- [What the exercise asks]: Within the entries below, the lines from the one with "Where should I click to: Toggle the" through the one with "Task: Expand the arrow beside Selection tool" are to be set down exactly, both ends kept.

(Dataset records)
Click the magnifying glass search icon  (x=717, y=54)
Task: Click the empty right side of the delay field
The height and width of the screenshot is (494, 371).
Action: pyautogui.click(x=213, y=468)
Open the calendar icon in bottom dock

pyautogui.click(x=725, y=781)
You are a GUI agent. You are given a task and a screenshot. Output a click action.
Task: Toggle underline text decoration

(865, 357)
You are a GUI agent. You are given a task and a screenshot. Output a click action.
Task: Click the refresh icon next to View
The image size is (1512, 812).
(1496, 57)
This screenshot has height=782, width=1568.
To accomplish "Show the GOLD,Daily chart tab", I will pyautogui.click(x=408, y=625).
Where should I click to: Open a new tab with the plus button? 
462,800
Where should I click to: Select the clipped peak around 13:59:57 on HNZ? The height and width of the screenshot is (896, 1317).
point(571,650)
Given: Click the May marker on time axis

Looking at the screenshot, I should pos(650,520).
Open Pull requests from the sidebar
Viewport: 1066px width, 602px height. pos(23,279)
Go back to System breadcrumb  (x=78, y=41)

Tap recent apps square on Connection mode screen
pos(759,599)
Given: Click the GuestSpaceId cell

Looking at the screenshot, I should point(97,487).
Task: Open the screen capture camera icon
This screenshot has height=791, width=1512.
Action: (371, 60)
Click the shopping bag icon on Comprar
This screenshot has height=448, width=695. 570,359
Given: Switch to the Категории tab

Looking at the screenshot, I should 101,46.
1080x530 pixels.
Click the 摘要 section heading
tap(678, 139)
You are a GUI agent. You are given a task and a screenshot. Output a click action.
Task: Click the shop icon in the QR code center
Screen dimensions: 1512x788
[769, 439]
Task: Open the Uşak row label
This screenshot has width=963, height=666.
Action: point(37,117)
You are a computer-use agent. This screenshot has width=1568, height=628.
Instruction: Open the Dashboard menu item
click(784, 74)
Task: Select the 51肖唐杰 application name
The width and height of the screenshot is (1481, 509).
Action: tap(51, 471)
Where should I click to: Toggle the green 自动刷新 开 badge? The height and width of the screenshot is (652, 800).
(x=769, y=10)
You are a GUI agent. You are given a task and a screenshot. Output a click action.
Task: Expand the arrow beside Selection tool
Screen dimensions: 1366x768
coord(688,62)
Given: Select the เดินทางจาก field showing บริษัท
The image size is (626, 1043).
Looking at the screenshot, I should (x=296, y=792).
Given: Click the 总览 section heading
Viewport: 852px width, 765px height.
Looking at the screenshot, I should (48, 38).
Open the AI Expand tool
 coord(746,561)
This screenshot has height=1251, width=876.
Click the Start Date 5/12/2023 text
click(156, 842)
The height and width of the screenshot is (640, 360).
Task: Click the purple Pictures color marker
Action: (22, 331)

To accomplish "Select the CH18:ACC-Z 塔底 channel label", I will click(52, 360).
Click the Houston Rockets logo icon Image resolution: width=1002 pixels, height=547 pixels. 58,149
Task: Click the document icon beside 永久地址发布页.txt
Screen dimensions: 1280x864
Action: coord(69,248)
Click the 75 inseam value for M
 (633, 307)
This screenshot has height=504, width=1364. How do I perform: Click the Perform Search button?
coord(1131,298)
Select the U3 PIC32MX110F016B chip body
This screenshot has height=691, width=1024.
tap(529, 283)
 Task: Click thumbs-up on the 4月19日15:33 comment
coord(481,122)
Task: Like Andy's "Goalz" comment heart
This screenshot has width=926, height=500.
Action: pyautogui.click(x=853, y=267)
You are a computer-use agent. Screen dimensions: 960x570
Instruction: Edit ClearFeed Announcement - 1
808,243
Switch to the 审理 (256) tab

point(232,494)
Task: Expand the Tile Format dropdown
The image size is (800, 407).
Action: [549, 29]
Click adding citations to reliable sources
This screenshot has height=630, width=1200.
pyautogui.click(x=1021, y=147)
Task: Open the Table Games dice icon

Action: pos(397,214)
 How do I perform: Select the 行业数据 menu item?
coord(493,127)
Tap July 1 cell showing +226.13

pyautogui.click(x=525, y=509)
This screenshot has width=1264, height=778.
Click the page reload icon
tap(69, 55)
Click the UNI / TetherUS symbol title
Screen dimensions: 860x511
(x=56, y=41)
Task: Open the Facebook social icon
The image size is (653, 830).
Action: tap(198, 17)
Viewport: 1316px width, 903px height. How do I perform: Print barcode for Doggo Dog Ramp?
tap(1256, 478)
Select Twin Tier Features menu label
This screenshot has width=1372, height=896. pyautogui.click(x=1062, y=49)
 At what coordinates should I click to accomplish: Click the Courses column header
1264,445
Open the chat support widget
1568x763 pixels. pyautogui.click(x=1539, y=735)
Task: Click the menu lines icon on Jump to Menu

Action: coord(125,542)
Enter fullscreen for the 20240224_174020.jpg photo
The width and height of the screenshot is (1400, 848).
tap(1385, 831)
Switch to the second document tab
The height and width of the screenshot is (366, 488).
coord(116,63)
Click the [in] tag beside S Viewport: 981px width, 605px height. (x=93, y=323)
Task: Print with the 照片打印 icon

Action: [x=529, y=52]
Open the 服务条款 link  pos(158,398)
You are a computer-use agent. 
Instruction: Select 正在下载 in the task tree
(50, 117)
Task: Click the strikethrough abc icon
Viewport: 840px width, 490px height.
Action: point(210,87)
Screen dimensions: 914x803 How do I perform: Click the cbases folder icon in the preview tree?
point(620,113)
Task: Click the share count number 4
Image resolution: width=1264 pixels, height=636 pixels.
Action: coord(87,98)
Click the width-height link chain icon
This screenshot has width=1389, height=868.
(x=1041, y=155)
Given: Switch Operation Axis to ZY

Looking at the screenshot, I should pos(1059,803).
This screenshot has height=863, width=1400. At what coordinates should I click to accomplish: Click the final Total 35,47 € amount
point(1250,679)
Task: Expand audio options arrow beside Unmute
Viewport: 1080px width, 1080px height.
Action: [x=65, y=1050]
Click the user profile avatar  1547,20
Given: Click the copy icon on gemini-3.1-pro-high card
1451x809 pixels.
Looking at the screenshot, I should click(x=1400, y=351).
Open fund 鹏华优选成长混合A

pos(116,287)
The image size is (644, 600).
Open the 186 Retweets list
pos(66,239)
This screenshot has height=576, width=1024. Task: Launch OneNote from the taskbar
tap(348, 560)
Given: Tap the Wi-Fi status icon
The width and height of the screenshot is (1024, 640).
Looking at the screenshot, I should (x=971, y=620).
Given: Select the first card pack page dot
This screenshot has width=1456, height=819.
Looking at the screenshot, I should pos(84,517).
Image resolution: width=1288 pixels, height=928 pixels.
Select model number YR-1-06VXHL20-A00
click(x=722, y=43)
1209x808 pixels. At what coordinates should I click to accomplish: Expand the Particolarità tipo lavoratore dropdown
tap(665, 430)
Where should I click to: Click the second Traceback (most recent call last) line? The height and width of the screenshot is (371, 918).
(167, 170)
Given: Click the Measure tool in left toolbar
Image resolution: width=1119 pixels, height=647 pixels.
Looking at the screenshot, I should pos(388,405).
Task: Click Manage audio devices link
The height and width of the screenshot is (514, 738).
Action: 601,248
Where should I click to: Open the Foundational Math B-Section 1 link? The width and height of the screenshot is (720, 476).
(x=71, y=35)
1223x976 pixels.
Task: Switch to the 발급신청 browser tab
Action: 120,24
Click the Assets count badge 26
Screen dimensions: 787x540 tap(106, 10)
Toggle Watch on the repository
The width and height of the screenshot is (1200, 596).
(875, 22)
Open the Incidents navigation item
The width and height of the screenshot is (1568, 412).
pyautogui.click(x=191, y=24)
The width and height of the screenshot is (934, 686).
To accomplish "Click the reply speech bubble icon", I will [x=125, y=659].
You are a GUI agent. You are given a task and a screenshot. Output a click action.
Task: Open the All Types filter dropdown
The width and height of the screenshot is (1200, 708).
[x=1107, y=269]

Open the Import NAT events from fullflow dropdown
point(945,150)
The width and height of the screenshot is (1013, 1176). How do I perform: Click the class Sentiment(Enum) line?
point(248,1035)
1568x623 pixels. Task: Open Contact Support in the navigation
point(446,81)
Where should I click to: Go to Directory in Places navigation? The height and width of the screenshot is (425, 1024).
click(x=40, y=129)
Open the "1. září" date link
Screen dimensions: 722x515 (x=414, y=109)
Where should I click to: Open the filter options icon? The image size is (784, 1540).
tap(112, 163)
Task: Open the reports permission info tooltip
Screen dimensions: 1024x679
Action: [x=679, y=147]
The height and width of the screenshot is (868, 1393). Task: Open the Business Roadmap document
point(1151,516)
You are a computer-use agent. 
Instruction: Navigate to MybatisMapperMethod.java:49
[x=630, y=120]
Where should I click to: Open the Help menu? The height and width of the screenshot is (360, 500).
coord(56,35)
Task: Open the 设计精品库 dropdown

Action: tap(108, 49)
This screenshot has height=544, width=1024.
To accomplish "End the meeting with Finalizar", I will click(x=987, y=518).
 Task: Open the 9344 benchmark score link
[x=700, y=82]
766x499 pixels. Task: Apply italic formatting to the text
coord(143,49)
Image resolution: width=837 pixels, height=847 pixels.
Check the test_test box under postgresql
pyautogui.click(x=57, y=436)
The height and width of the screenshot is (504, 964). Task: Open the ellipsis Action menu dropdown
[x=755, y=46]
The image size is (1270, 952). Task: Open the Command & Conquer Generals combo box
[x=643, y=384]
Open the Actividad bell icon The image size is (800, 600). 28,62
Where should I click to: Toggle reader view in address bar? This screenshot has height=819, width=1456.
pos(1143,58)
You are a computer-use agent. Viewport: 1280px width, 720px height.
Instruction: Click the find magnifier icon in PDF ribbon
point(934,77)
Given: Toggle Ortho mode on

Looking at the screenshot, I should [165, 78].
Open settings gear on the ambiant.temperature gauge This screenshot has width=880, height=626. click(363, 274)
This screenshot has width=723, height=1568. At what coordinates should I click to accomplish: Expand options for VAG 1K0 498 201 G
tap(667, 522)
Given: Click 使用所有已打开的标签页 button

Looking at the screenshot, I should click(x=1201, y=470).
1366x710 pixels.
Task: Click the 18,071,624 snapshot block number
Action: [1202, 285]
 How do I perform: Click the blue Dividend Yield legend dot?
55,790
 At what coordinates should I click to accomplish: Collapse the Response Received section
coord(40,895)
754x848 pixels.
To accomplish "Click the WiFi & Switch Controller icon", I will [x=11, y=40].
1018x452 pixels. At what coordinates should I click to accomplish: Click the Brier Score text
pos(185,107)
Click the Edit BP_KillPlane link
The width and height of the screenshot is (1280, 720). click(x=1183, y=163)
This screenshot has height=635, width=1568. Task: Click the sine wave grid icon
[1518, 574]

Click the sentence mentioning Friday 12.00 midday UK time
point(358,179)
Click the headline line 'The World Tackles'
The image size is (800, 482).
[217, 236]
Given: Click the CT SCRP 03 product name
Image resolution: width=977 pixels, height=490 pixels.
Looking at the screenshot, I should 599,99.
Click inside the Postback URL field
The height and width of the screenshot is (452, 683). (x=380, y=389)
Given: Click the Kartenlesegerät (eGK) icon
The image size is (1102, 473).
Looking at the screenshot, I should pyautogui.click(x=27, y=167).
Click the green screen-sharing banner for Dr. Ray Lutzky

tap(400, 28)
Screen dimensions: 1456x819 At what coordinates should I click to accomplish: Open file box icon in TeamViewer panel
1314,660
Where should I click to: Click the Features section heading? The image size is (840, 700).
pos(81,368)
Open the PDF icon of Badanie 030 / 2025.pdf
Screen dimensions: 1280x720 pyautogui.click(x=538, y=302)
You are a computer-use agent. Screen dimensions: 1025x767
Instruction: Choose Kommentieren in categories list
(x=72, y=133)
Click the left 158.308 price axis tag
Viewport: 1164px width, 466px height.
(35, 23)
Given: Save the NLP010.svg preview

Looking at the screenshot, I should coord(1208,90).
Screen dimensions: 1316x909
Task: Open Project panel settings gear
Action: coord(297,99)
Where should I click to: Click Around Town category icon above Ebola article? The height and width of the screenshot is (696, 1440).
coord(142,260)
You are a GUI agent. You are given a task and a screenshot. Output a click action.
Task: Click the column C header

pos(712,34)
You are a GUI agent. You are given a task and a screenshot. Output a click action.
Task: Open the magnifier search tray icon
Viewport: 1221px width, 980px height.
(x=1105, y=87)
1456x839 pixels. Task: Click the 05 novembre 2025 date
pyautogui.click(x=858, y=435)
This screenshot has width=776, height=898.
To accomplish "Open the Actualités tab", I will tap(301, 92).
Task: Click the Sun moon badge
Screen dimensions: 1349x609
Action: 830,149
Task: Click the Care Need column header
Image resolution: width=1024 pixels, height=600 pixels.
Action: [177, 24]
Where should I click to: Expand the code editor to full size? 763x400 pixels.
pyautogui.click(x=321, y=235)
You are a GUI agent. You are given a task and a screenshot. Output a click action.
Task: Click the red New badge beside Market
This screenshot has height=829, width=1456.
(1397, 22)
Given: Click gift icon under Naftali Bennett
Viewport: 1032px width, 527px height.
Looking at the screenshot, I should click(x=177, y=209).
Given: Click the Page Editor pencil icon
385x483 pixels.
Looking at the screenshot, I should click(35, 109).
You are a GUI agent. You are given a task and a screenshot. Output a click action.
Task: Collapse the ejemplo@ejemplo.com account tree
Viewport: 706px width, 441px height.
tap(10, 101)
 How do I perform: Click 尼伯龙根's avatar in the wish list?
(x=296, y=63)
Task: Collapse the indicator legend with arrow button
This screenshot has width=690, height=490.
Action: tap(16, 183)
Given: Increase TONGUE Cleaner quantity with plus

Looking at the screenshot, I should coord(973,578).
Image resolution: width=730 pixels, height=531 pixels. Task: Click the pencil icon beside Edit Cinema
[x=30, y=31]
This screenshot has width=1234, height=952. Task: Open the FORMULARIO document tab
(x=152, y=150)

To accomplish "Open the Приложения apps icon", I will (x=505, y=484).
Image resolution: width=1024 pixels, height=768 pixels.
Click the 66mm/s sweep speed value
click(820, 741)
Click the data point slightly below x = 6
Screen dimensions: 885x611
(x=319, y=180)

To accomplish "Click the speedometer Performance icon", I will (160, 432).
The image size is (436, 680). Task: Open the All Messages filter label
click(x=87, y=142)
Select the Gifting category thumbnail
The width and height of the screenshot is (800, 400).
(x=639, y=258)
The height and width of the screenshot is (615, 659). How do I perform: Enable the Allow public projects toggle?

- [Exercise output]:
Where should I click to: Toggle the green 自动刷新 开 badge? The height and width of the screenshot is (652, 800).
(x=769, y=10)
You are a GUI agent. You are given a task and a screenshot. Output a click action.
Task: Expand the arrow beside Selection tool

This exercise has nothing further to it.